The assault was the second major Taliban attack in the city in less than a month after suicide bombers targeted the British Council headquarters in mid-August, killing nine people.
ROCKETS NEAR EMBASSY
Loud explosions were interspersed with gunfire through the early afternoon, and at least two rockets landed in the upmarket Wazir Akbar Khan district, home to the U.S., British and many other embassies.
One hit a school bus, but it appeared to have been empty at the time of impact. Four wounded civilians had been taken to hospitals, a deputy health minister said.
Two NATO helicopters circled the building in central Abdul Haq square, which the attackers had taken over.
Taliban spokesman Zabihullah Mujahid said the group was armed with rocket-propelled grenades, suicide bomb vests and AK-47s, and was targeting government buildings, the U.S. embassy and the headquarters of the NATO-led International Security Assistance Force (ISAF).
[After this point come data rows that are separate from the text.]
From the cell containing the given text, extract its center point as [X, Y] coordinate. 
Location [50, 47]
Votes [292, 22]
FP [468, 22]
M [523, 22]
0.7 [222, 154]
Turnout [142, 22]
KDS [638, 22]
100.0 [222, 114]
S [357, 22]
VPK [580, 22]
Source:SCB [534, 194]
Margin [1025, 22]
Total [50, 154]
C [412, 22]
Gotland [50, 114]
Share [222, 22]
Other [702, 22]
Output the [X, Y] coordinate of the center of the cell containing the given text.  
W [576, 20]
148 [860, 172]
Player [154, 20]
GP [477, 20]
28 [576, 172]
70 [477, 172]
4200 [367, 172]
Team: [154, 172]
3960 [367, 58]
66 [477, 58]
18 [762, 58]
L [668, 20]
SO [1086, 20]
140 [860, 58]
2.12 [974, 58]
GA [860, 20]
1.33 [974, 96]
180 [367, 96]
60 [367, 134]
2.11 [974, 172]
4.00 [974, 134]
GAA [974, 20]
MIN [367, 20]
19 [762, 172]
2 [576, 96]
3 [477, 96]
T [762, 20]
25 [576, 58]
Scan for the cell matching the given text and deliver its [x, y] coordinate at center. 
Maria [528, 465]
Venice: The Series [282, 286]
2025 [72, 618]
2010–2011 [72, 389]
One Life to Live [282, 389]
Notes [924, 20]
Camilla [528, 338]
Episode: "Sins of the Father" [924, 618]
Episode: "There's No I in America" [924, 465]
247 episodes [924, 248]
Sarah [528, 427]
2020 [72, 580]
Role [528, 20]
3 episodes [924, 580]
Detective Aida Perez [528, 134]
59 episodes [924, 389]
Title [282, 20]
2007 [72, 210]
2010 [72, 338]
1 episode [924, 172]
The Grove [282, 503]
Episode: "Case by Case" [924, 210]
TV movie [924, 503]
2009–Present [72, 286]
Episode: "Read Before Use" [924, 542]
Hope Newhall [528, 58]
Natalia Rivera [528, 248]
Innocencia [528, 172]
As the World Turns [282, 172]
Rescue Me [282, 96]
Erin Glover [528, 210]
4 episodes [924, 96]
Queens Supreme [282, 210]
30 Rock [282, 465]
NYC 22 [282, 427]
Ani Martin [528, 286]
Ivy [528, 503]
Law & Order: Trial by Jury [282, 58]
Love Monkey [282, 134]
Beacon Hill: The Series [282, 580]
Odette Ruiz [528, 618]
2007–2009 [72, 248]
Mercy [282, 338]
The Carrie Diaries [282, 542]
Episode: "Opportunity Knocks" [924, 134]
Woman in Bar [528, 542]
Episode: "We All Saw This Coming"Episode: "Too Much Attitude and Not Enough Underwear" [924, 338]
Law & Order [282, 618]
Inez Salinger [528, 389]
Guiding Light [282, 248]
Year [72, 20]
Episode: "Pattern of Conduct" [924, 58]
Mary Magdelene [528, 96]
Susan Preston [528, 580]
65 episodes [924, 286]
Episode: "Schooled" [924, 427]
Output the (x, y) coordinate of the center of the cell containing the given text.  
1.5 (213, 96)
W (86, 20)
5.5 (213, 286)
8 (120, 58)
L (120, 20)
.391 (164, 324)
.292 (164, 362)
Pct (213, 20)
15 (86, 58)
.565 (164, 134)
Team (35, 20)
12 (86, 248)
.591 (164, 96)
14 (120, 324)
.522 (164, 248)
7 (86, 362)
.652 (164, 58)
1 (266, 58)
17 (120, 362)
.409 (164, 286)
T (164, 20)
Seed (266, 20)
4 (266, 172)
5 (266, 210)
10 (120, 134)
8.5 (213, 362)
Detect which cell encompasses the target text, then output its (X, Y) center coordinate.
He also confirmed that the group had sent two suicide attackers to west Kabul, and said they had attacked a military convoy near the airport. The last claim could not be verified.
A U.S. embassy spokeswoman said all staff had taken shelter and there were no casualties.
Violence in Afghanistan is at its worst since U.S.-backed Afghan forces toppled the Taliban government in late 2001, weeks after the September 11 attacks on the United States, with high levels of foreign troop deaths and record civilian casualties.
Taliban attackers laid siege to a British cultural center in the Afghan capital in mid-August, killing at least nine people during an hours-long assault on the 92nd anniversary of Afghanistan's independence from British rule.
In late June, insurgents launched an assault on a hotel in the capital frequented by Westerners, killing at least 10 people.